What are these people in the CAR being told, then? They're first being told that witchcraft is real; they have a reason to be afraid of purported witches, and thus are justified in imprisoning them or dragging them into the streets and beating them to death. This is all too common in many undeveloped parts of Africa; the JESUS Film Project exploits the belief for their own imagined harvest of souls and, no doubt, to keep the money flowing in (priced a flight to the Central African Republic lately?) In doing so, they insure that these killings will continue.

Jesus will protect you from OOGA-BOOGA with even better OOGA-BOOGA!Second, these missionary victims are being taught that they must turn to Jesus — who is, of course, a white and European fellow — for protection from these deadly, deadly witches. It's a classic divine protection racket that also carries significant overtones of racism and cultural imperialism, and in fact the JESUS Film Project's homepage links to other "triumphs" in overcoming other cultures; here's an example wherein the fundies gloat about finally accomplishing what even Spanish Conquistadors could not upon the Mapuche of Argentina.

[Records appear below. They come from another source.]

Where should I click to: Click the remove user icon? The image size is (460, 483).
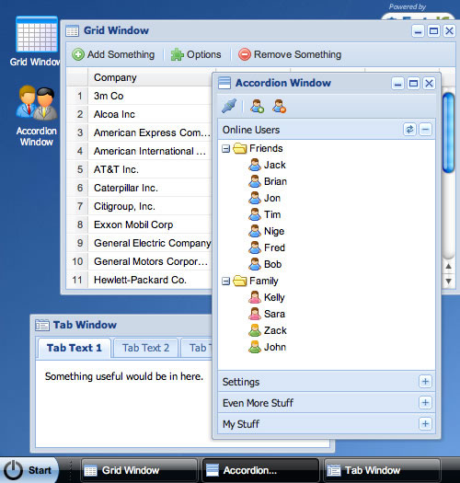tap(279, 106)
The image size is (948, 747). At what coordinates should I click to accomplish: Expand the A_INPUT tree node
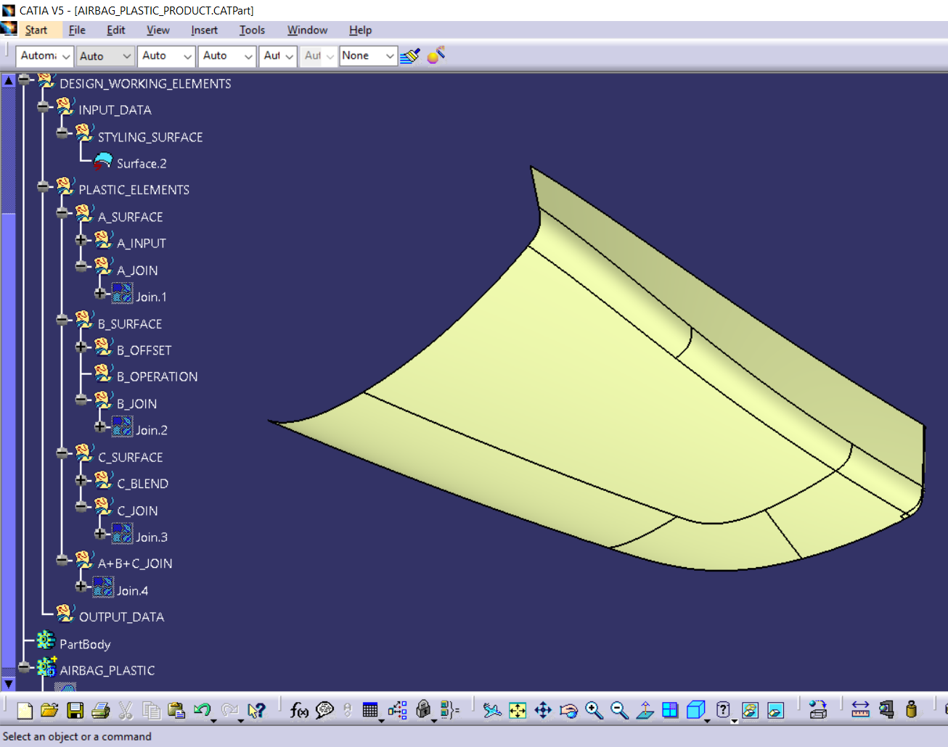pos(81,240)
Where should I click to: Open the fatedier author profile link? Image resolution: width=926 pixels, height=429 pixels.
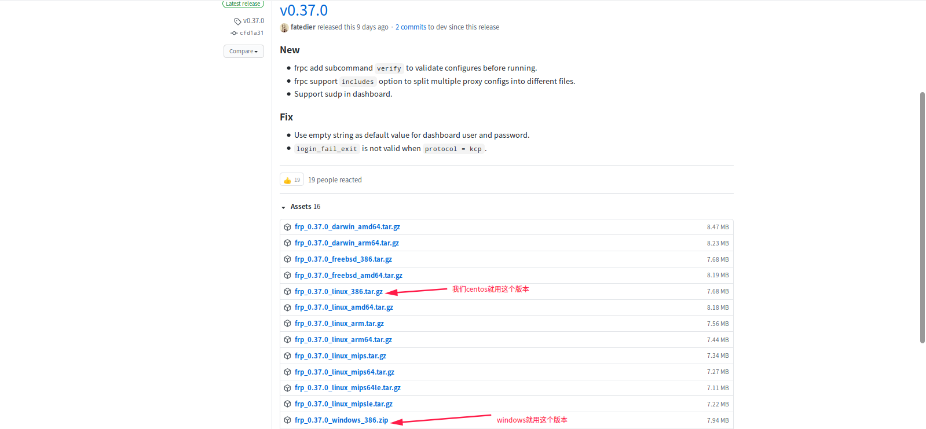(x=303, y=27)
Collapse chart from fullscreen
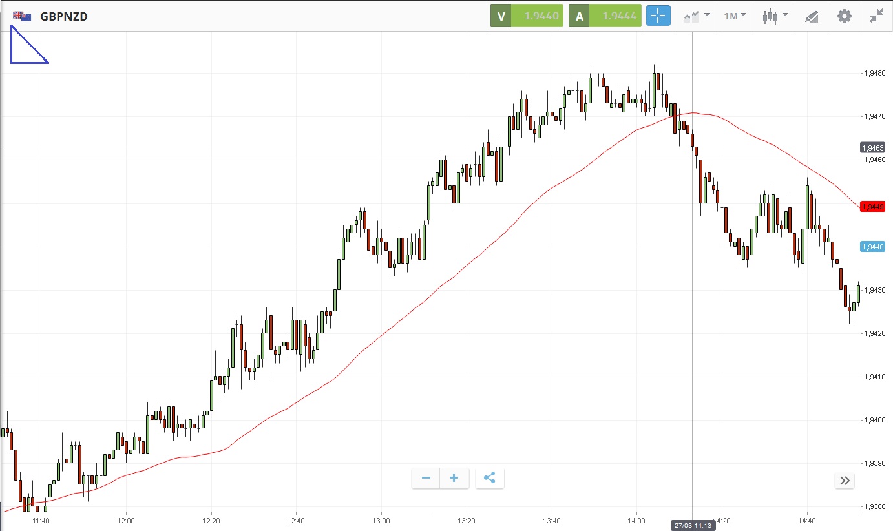The image size is (893, 531). pos(876,16)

Is this what America is exporting these days? Do "mainstream" Christians approve of the perpetuation of ignorance that the JESUS Film Project and their allies exemplify? Interestingly, the group's website states that their mission began in 1979. That's nearly 30 years; what has been the reaction to this group? Clearly, they're well-funded. Have enlightened Christians condemned them publicly? Have they contacted the group to voice their opposition? Here's the contact information provided by the JESUS Film Project:

The JESUS Film Project
100 Lake Hart Drive
Orlando, FL 32832
(407) 826-2300, FAX (407) 826-2375

On the other hand, the organization's site bears praises from other evangelists. Rick Warren, author of the extremely popular The Purpose Driven Life, effuses over these people. Is what these Floridian lunatics are doing a good thing?

This is 21st century America, right? It seems impossible that we still have people among us who believe in this garbage, but they're still here. Florida has enough of them that they're even an export. Perhaps this is the kind of "alternative theory" that Ronda Storms, Alan Hays and the Citrus Taliban of the First Baptist Church would like to see inserted into public schools. After all, you can't prove that there aren't witches in the Central African Republic that make people die by casting the evil eye upon them. Teach the controversy!